Transcribe the passage of the forum thread below on felling trees near a house, from "Has anyone ever" to "REALLY big trunk.", inclusive.

— BEGIN Extract provided —

# Felling Tree - damage to house foundation?



## cedar (Apr 13, 2012)

Has anyone ever seen a foundation crack from the impact of felling a large tree that is as close as 10-20' of a house. Homeowners have told me that they felt the impact of a large tree hitting the ground when they were inside the house. I am just wondering if the impact can be great enough as to cause damage to the foundation.


----------



## capetrees (Apr 13, 2012)

Not to say it can't happen but I've never heard of it. :msp_sneaky:I would think you'd have to be closer that 10-20 feet to have an impact on a concrete wall or it would have to be a REALLY big trunk.


----------



## Grouchy old man (Apr 13, 2012)

Or a really old and deteriorated foundation...


----------



## pdqdl (Apr 13, 2012)

Here is the usual scenario: some huge explosion (or tree falling nearby) inspires folks to go inspect the foundation. They find a crack, and they blame the big boom. _Call the lawyers!_

I think a close examination invariably finds that the crack has been there for years, and that the homeowner was trying to get a free foundation repair. 

Quick investigation by a foundation expert is needed to establish the age of a crack. I hope nobody is claiming this on you, 'cause it is hard to prove that you didn't do something.


----------



## pdqdl (Apr 13, 2012)

I removed a fallen elm tree many years ago, it definitely damaged the concrete when it fell. It was so heavy, it crushed the 18" thick concrete patio that was beside it. I was amazed to see that anybody was fool enough to pour that much concrete into a hole to make a patio, much less that the tree could crush it into the ground.

Of course, that was the sheer weight of the tree that did that, not any shock wave from hitting the ground.


----------



## no tree to big (Apr 13, 2012)

one time I was dropping a few trees in the woods for a lady and she said she felt a few of them and the closest one was 100 feet from the house and probably a 50-60' elevation difference too (house built into a hill and cliff) trees were up top house was at the bottom nothing was real big either maybe 18-20"


----------



## beastmaster (Apr 14, 2012)

Don't know about lateral shock wave damage, but I've seen downward energy break septic tanks, or pipes many feet below the depression made by the tree. I can't see this happening to a reinforced foundation from that far away though


----------



## derwoodii (Apr 14, 2012)

— END Extract provided —
— BEGIN Stored data —

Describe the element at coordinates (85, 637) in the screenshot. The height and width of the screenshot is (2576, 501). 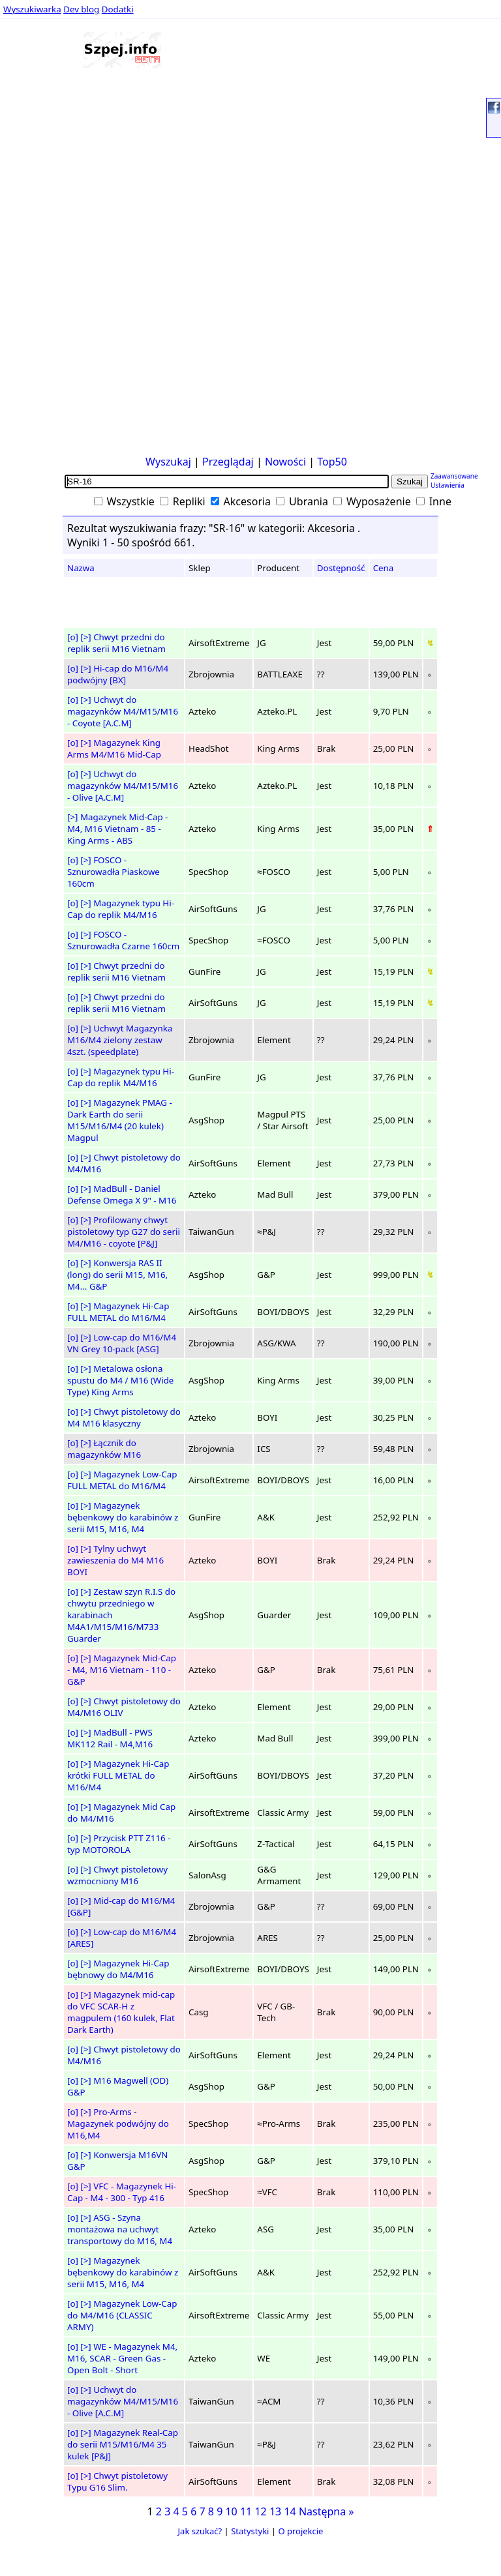
I see `[>]` at that location.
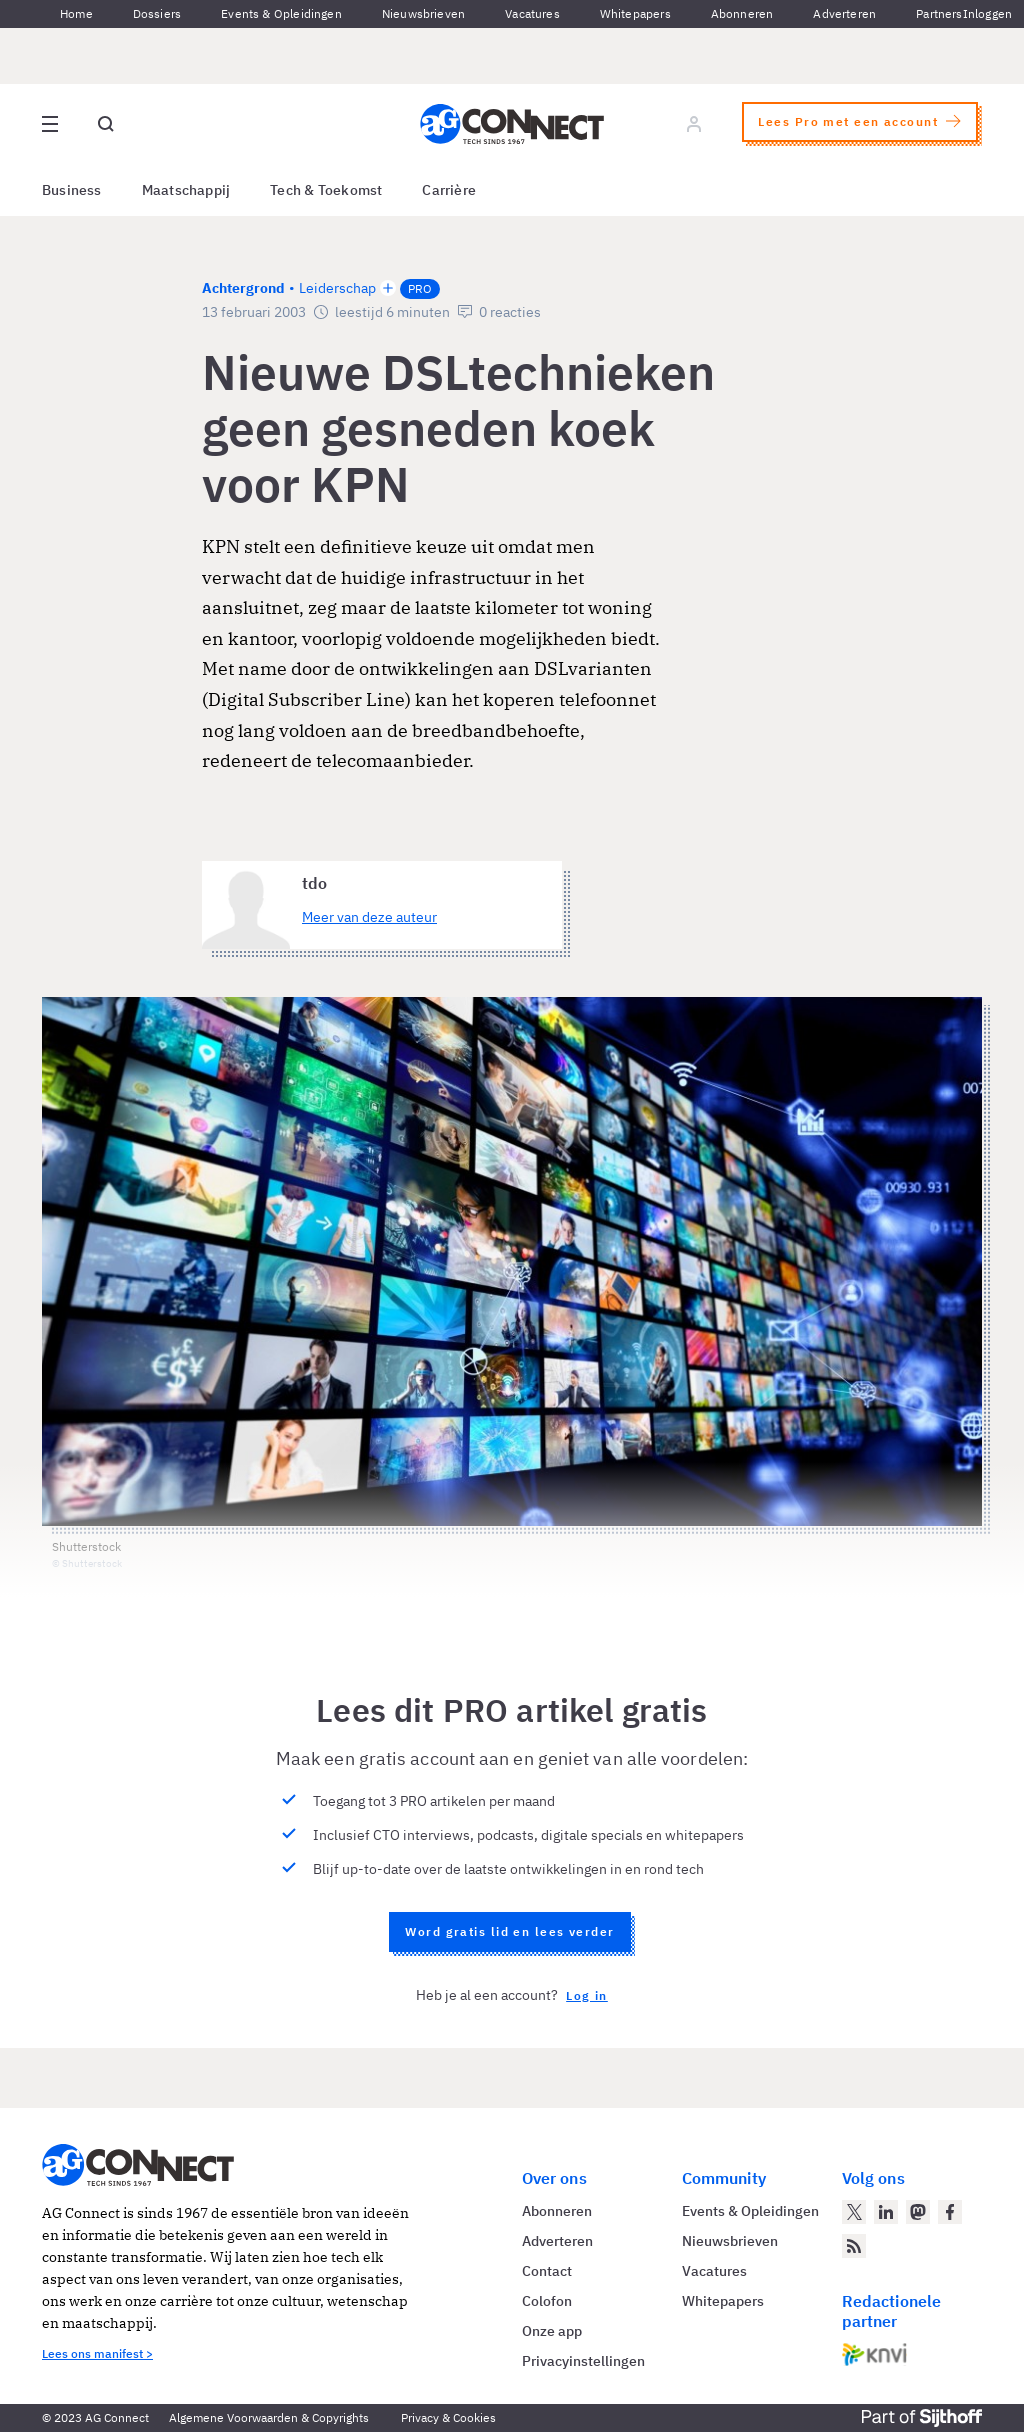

— END Stored data —

Solution for this exercise:
Has anyone ever seen a foundation crack from the impact of felling a large tree that is as close as 10-20' of a house. Homeowners have told me that they felt the impact of a large tree hitting the ground when they were inside the house. I am just wondering if the impact can be great enough as to cause damage to the foundation.


----------



## capetrees (Apr 13, 2012)

Not to say it can't happen but I've never heard of it. :msp_sneaky:I would think you'd have to be closer that 10-20 feet to have an impact on a concrete wall or it would have to be a REALLY big trunk.